TASK DETAILS –
Only one stretch of the listing below is wanted. Give it again exactly, from the line with "Bevi Partner Resource Center (55, 43)" through the line with "info@bevi.co (117, 2490)".

BEGIN RECORDS FOR THE TASK

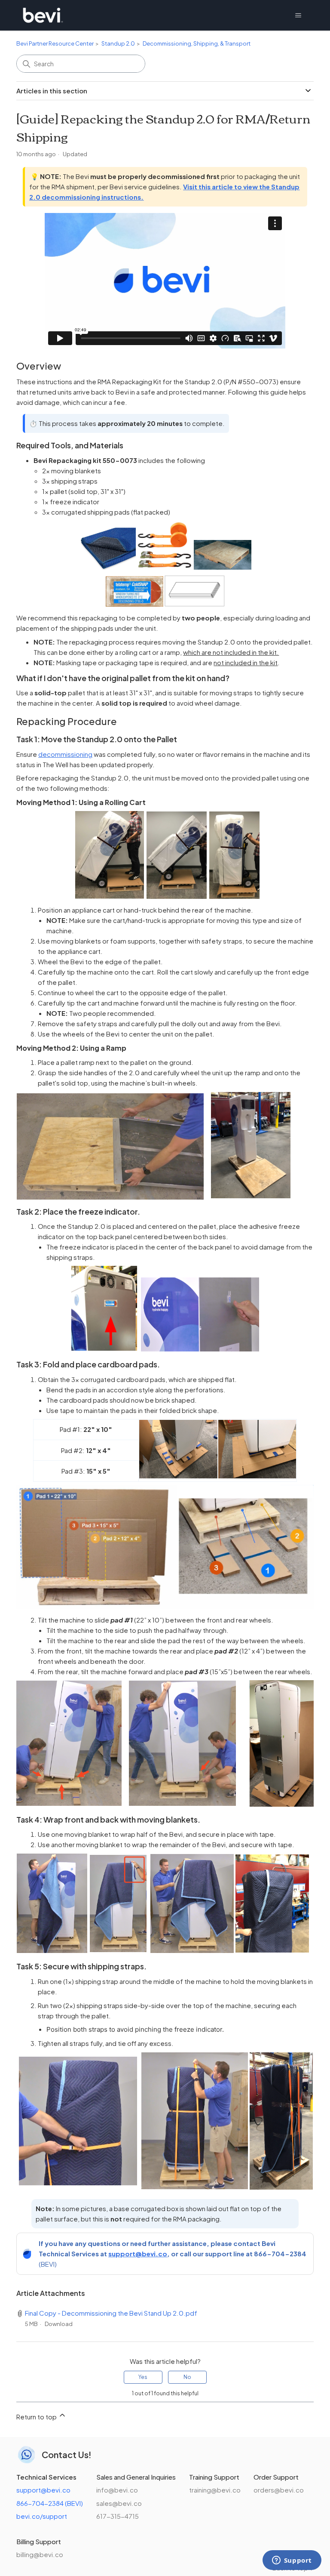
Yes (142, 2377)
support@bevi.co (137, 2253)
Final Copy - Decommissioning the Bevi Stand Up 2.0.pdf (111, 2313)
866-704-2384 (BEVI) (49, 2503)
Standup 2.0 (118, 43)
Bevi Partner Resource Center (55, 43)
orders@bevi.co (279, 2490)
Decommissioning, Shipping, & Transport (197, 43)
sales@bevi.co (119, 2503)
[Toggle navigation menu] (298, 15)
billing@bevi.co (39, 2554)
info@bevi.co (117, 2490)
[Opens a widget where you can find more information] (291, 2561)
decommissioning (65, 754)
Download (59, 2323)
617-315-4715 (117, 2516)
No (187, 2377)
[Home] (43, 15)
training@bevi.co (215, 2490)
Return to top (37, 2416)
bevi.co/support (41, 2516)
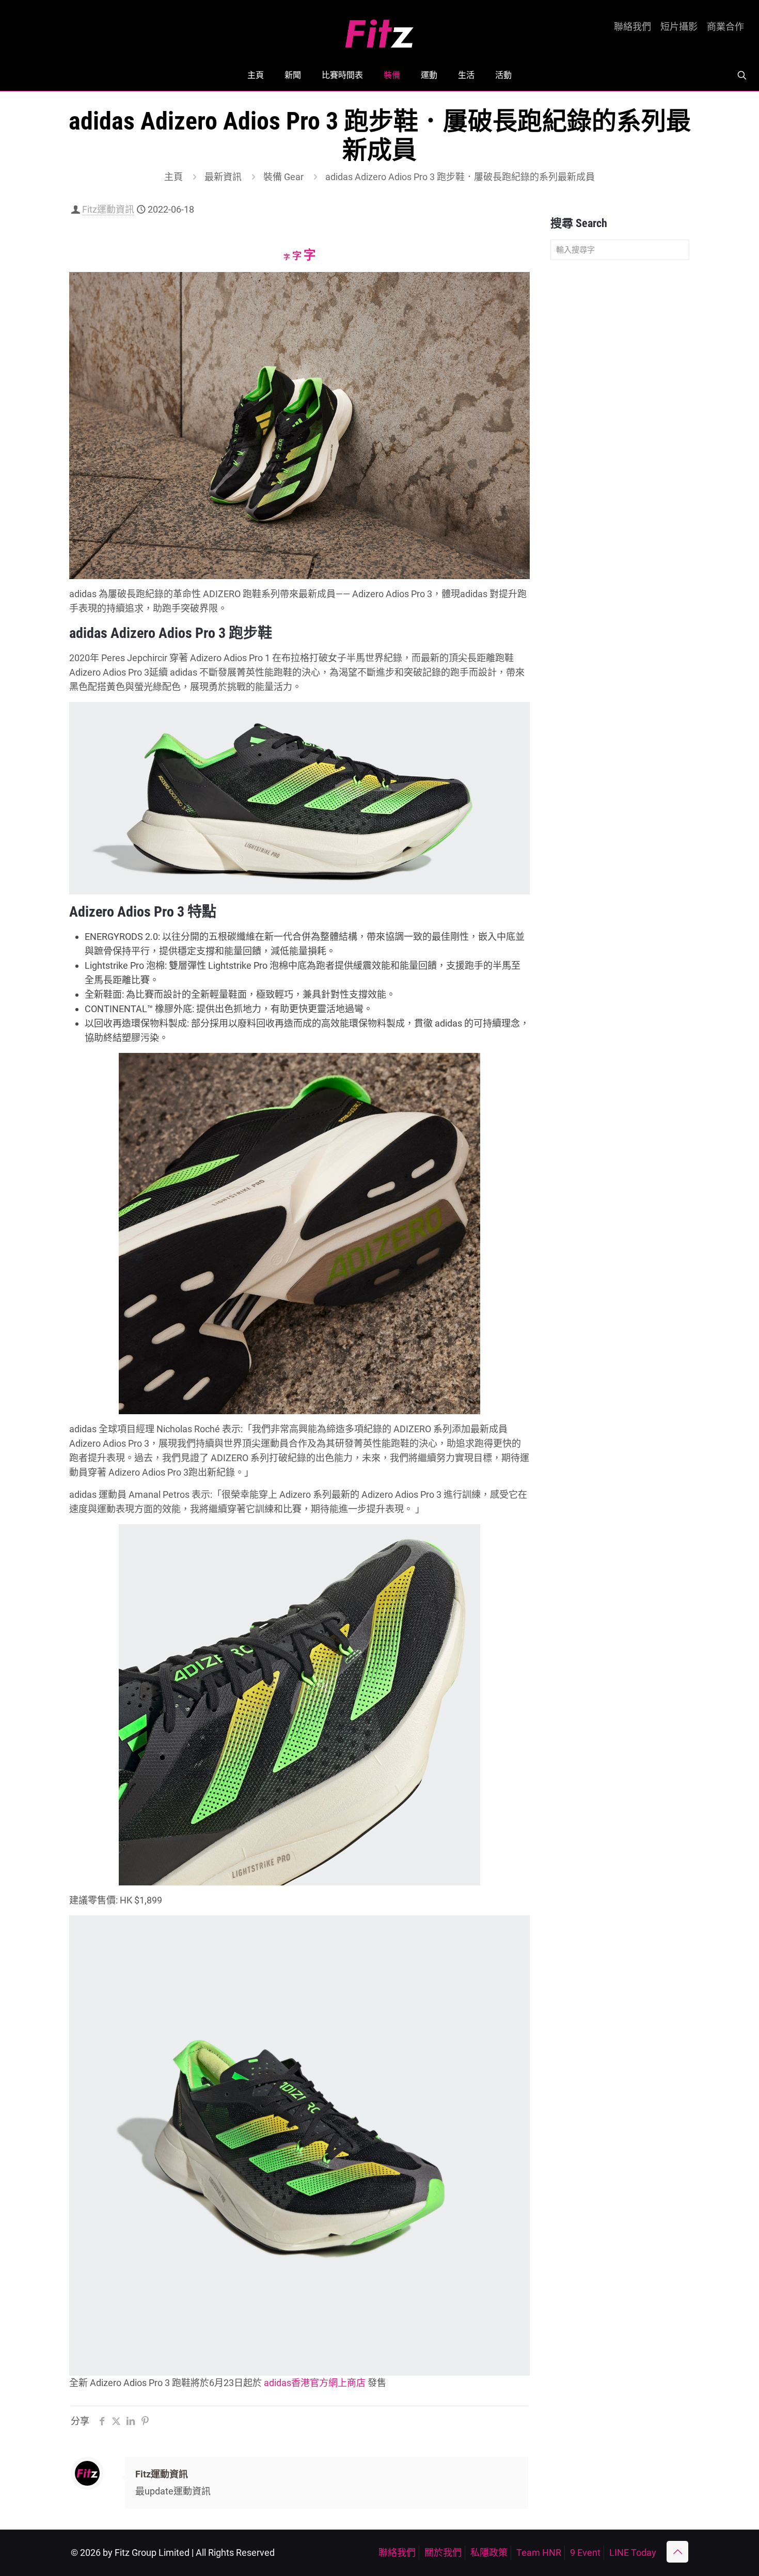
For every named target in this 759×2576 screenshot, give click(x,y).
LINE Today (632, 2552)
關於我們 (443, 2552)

END RECORDS FOR THE TASK
BEGIN RECORDS FOR THE TASK

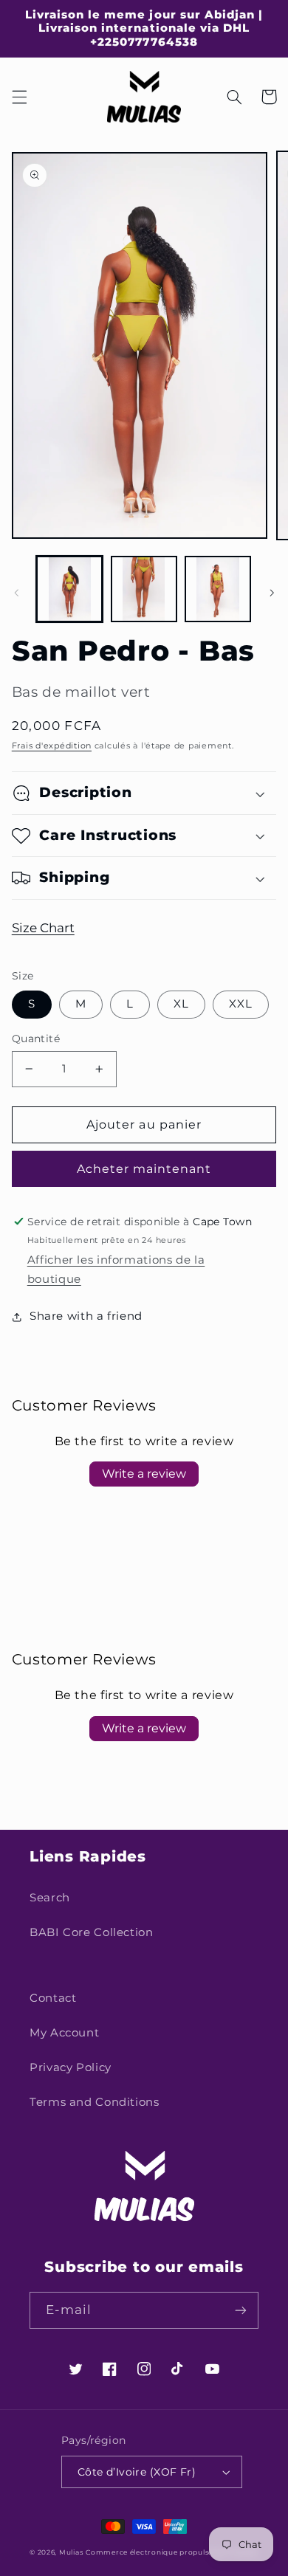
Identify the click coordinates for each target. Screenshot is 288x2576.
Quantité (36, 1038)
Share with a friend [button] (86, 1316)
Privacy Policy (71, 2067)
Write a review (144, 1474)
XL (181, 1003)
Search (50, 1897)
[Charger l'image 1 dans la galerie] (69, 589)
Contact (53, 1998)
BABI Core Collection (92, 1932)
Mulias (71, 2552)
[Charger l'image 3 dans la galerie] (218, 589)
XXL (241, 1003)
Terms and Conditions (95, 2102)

END RECORDS FOR THE TASK

RESPONSE FOR THIS EXERCISE –
Bevi Partner Resource Center (55, 43)
orders@bevi.co (279, 2490)
Decommissioning, Shipping, & Transport (197, 43)
sales@bevi.co (119, 2503)
[Toggle navigation menu] (298, 15)
billing@bevi.co (39, 2554)
info@bevi.co (117, 2490)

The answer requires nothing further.